Kevin P. Gallagher is a professor of international relations at Boston University.

  • http://www.lesliearmijo.org Leslie Elliott Armijo

    Kevin Gallagher correctly highlights the historic importance of the BRICS Summit now occurring in Rio on the heels of the World Cup. Yet his analysis contains errors of interpretation. The rise of the BRICS reflects growing global multipolarity and the legitimate desires of emerging powers for greater participation rights, but does not demonstrate these countries’ collective adherence to more egalitarian norms of global governance.
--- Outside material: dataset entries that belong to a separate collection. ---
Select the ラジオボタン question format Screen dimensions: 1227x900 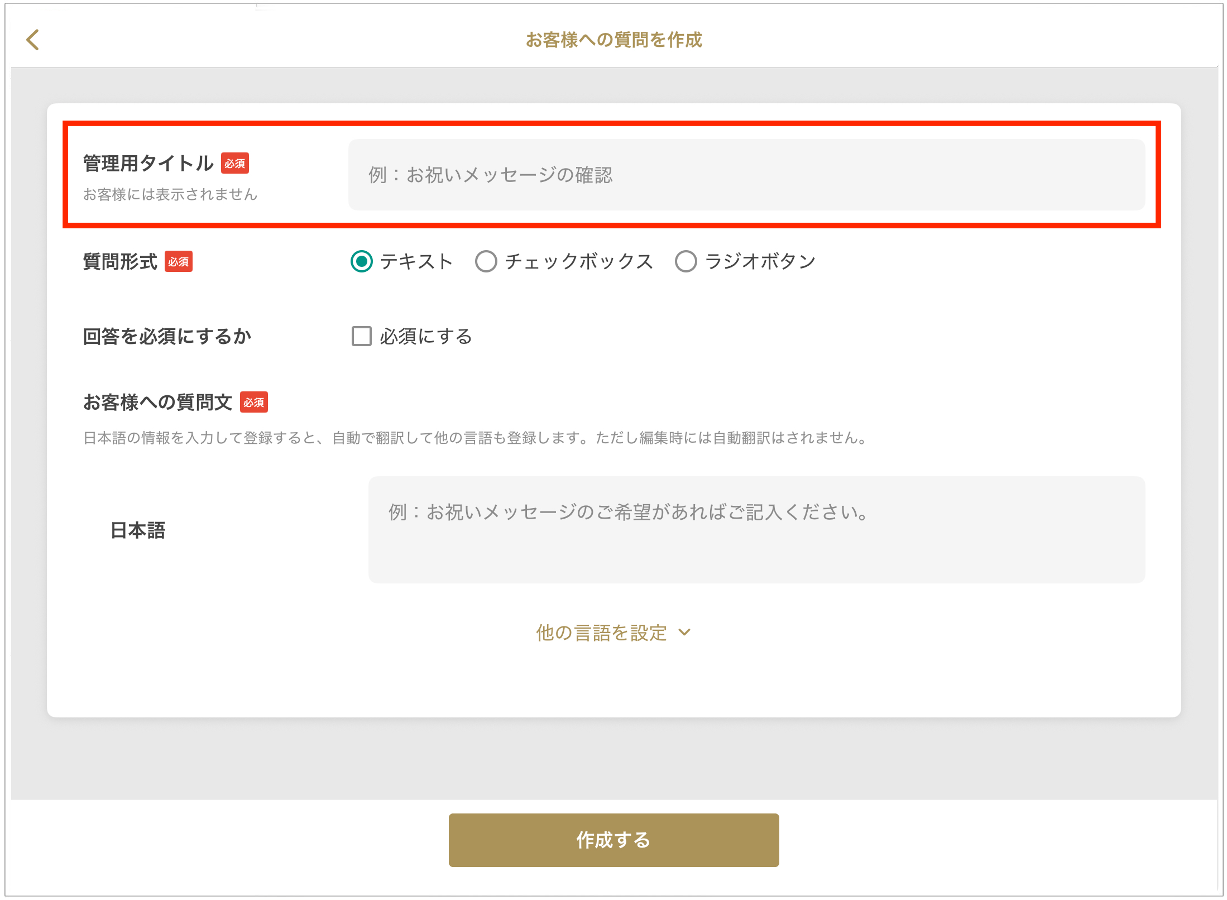click(x=686, y=261)
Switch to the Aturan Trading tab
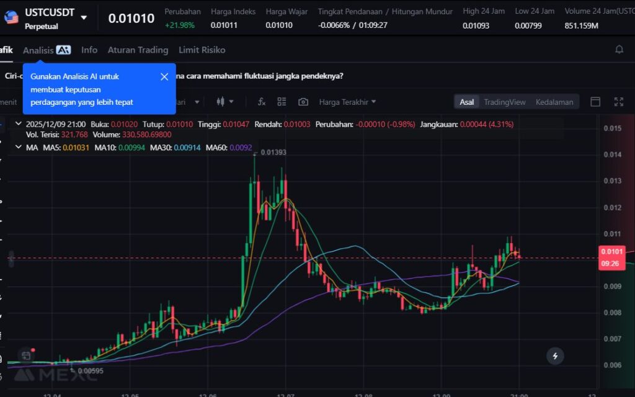The height and width of the screenshot is (397, 635). [138, 50]
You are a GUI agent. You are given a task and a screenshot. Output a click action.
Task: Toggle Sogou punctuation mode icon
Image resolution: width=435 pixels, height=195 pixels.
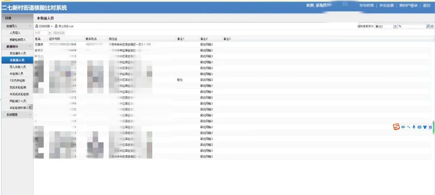[408, 127]
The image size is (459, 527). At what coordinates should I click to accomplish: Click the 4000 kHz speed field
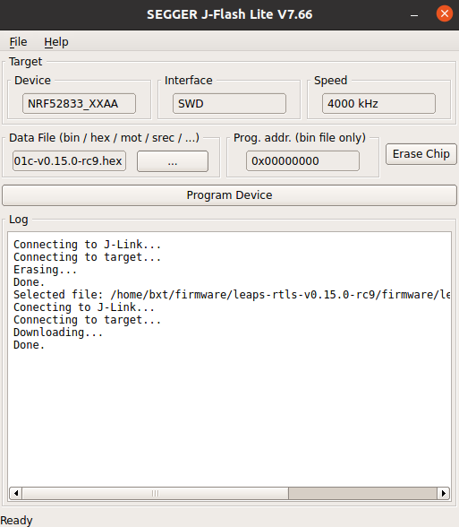coord(378,104)
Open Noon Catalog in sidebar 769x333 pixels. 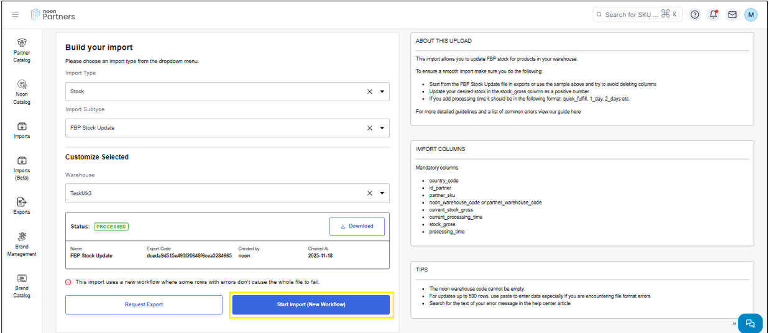22,91
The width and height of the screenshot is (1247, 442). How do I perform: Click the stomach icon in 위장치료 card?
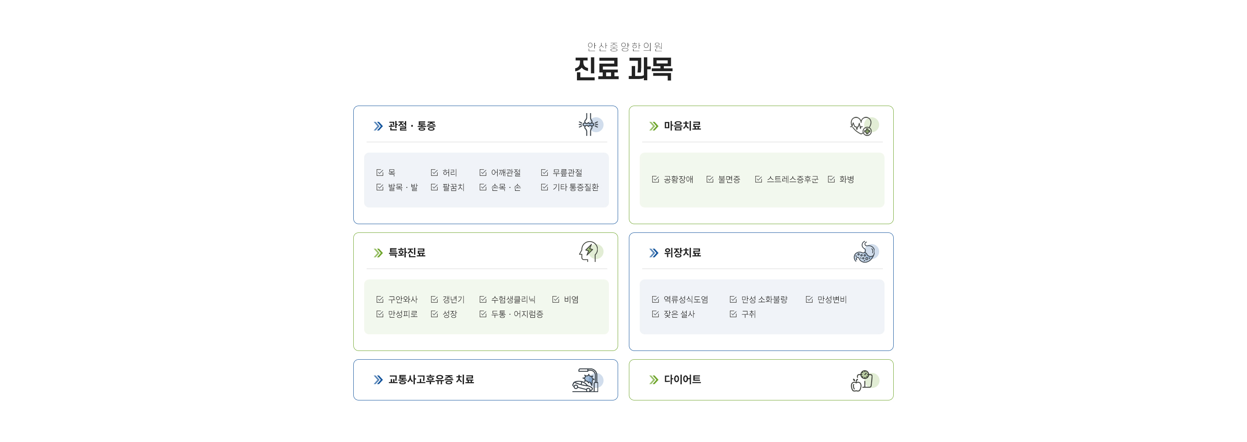(866, 252)
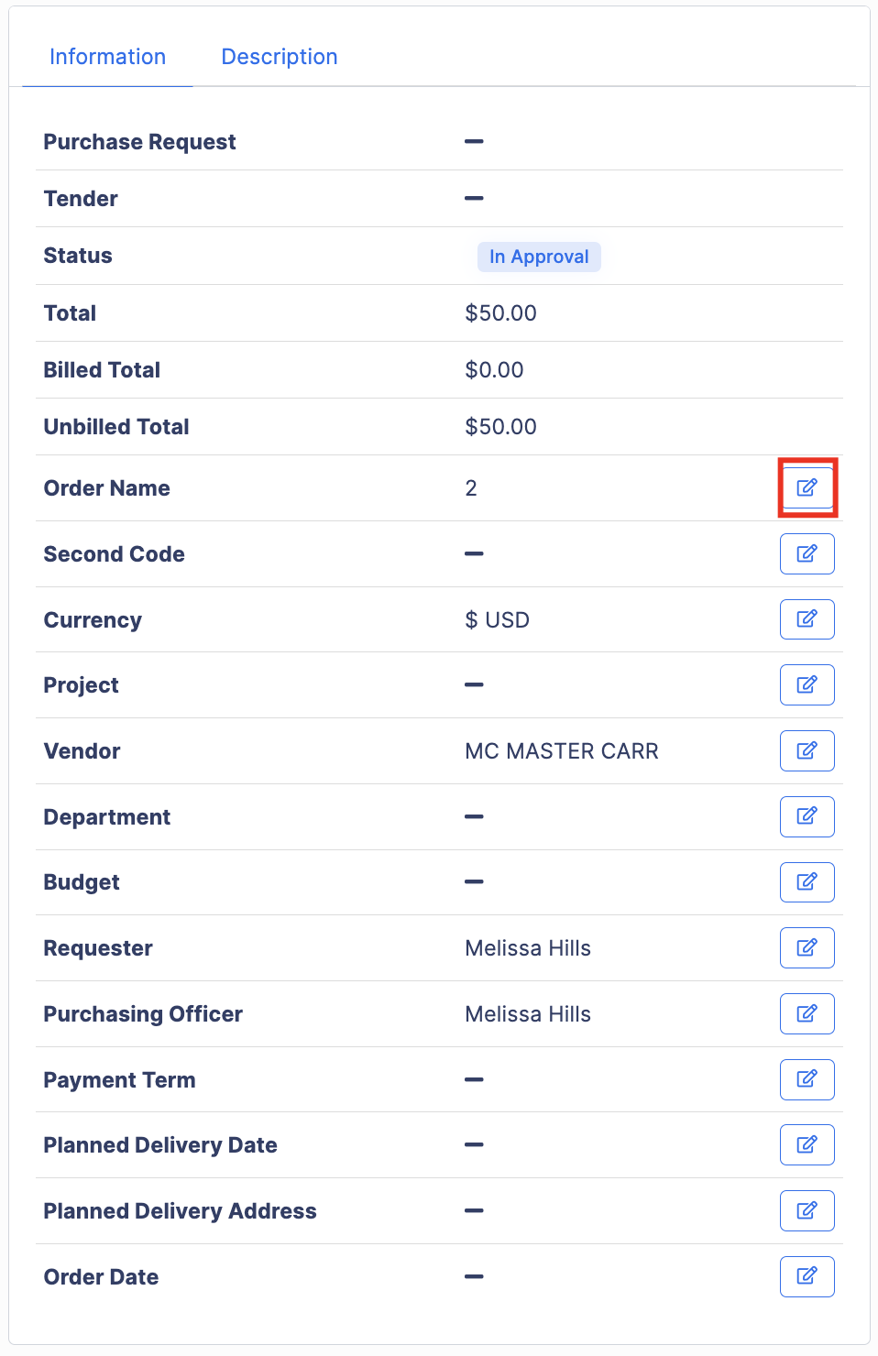Change the Requester via edit icon

click(807, 947)
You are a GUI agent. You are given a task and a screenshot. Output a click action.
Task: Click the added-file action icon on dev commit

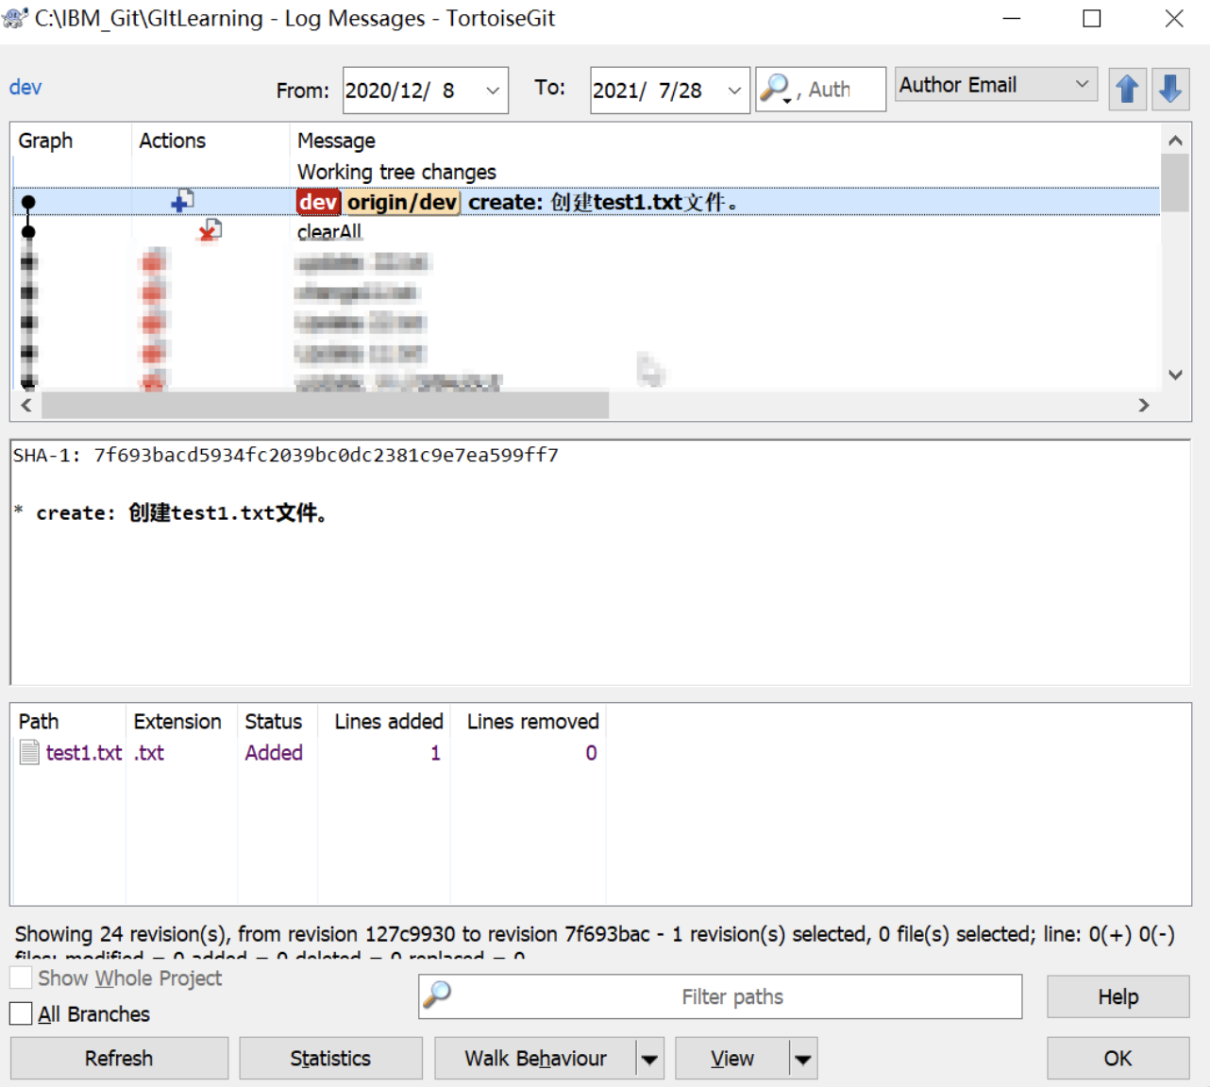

First, while the creation of BRICS financial institutions indeed would pressure the existing multilateral financial institutions, a BRICS development bank and fund would not represent a more “moral model.” Dominated by China, BRICS financial institutions are more likely to reflect the questionable recent record of Chinese international financial relations in locales such as Africa and Latin America, where large loans have gone to pariah regimes with natural resources and concern for the fate of local populations is extremely muted. Second, the overthrow of the “Washington Consensus” package of economic reforms is not cause for rejoicing. Certain components of the mix,such as intense fear of international capital controls, indeed were implemented too sweepingly in some countries. Yet the basic macroeconomic stabilization reforms pushed by the IFIs in the 1980s and 1990s almost certainly contributed to the unexpectedly good performance of emerging economies in Latin America andEast Asia in the recent global financial crisis of 2007-9. Finally, the suggestion that institutions created by leaders such as Presidents Putin or Xi Zinping—or even Prime Minister Modi or President Zuma—are more likely to promote global human rights or environmental protection than is the case under current Western-dominated institutions of global governance is, sadly, quite hard to credit.